▶ Problem A
According to the San Francisco shopping guide, who are the co-owners of Mint Mall?
▶ Problem B
Resume the San Francisco shopping guide after its final sentence, keeping its tone and format.

━━━━━ Text shown

Fountain pen lovers are a strange bunch. We spend hundreds of dollars on something that’s part status symbol, part jewelry, part objet d’art and, oh, yes, part writing instrument. Sometimes these works of exquisite craftsmanship write beautifully; sometimes they leak, skip, spurt ink all over the paper (and our hands), and don’t write at all. That’s why Stephanie Boyette, the fountain pen expert at Flax, is our favorite nibster. She can help you pick the right pen and ink, tell you how to use acrylic flow enhancers, give you tips on maintenance, and often tell you with a quick glance why your precious pen is malfunctioning. In fact, she’s so devoted that she’s been chosen to work as an apprentice to John Mottishaw, the Los Angeles nib-repair expert who is widely regarded as the best fountain pen surgeon in America.

1699 Market, SF. (415) 552-2355, www.flaxart.com

 

BEST PLACE TO FLIP YOUR WIG

What’s that on your head? If it ain’t a wig, get thee to the Wig Factory, pronto, because every man, woman, boy, girl, dog, cat, bird, and goldfish needs at least one follicular embellishment to send their look into another, more fabulous dimension. The Wig Factory’s capital selection includes everything from utter realness to costume frivolity — it’s got you covered like Andre Agassi’s cranium after half a can of Ron Popeil’s spray-on hair. Devotees know that Wig Factory is subject to some controversy because of its rules limiting the number of hairpieces you can try on in a single visit, which some people complain about. Such folks conflate whining with Yelping — ignore them. Do you want to try on a wig that’s already been tested by a hundred finicky entitled shoppers who think their scalps don’t stink? We don’t think so. Queens and princesses, beauty is here, on a mannequin head. Kings and princes, you can look like Adam Lambert or a Brylcreemed silver fox in a single fitting.

3020 Mission, SF. (415) 282-4939

 

BEST MINTY FRESH FASHIONS

It’s easy to show your California love when it’s directed at Mint Mall, a SF-based online clothing shop that mixes fine originals with vintage finds. An appreciation for natural fabrics, an eye for vibrant eras of well-known and obscure labels, and the type of tough dedication required to make the best thrifting finds are three of the special ingredients that make up Mint Mall. But the two main factors are co-owners Corina Biliandzija and Genevieve Dodge, who teamed up over half-a-decade ago and have refined their own designs and vintage visions with each passing day. Mint Mall items are fun to wear and born from the pair’s love and enthusiasm for fashion and everyday style. Native fringe, Aztec or cartoon prints, bell-sleeved tunic tops, Grecian gold thread minis, Bergdorf Goodman floral maxis, Diane von Furstenberg silk wraps, Givenchy platforms, original hoodies — the dynamic duo behind Mint Mall work hard for your closet, so you better treat them right.

━━━━━━━━━━
━━━━━ Data to examine

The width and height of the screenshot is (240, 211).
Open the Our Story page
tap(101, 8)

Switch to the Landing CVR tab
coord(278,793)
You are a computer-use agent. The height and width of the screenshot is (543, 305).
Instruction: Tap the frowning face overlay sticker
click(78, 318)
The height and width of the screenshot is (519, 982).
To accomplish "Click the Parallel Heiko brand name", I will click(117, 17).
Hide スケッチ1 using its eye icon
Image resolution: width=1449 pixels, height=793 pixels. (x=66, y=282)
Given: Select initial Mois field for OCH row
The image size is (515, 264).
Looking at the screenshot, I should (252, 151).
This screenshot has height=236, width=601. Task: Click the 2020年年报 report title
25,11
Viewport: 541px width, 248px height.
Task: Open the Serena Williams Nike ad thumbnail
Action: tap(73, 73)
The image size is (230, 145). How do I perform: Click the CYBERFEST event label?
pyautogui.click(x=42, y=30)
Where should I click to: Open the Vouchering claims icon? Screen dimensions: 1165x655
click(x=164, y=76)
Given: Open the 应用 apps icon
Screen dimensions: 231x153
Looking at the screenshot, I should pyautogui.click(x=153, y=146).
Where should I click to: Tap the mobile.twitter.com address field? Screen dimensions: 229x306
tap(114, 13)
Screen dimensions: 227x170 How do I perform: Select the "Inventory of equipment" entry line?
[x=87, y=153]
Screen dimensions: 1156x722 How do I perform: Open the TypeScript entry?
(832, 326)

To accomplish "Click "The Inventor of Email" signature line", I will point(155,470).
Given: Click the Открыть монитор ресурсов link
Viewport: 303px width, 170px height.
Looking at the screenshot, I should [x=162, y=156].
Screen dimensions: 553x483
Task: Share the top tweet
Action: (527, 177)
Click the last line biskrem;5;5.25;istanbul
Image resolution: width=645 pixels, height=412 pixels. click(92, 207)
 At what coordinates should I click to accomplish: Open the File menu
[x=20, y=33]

━━━━━━━━━━

▶ Task result A
Corina Biliandzija and Genevieve Dodge.

▶ Task result B
www.stores.ebay.com/the-mint-mall

 

BEST SWEET SHOP TO MAKE A SUPERSTAR PROUD

Even before it opened, Candy Darling had a reputation, thanks to its fabulous name and kicky red plastic sign. Passersby were left to wonder — would it be a candy shop, or a drag queen fashion emporium? Those with a sweet tooth were the ones who received the happy answer, though, to be honest, there’s something wonderfully Grey Gardens about the store’s vintage 1960s or ’70s feel. Candy Darling the Warhol superstar was utterly unique, the essence of feminine glamour, and as soft and lovely as a lilac-scented breeze. Candy Darling the corner shop is a little paradise of sea-salt caramels, milk chocolate turtles, rocky road clusters, English toffee bars, and dark chocolate-dipped candied ginger. It does its namesake proud, which is no small feat. Visit Candy Darling just once and you might never see Mrs. See again.

798 Sutter, SF. (415) 346-1500

 

BEST BOOK HAVEN FOR ART LOVERS

A great bookstore is almost like an inspiring place of worship, except more fun and more grounded in palpable truth. Some of San Francisco’s best bookstores are nestled into nooks, like the esoteric Bolerium, or ready to move, like 871 Fine Arts. The numbers in this tome emporium and gallery’s name are enigmatic: for years, it brought some historical heart and heft to the art biz maze that is 49 Geary, and now it’s at 20 Hawthorne, another half-hidden location. (So the name’s obviously not address-oriented; perhaps it refers to the year Viking king Bagsecg died?) Owner Adrienne Fish has developed a selection of art books that is simply second to none in SF — 871 mixes old and new titles, is well-organized, and brings a sense of depth and breadth to any movement or era. The layout and lighting are attractive and efficient, and browsers and buyers can also enjoy an art show during a visit, since Fish’s curatorial acumen regarding California art is extra-sharp.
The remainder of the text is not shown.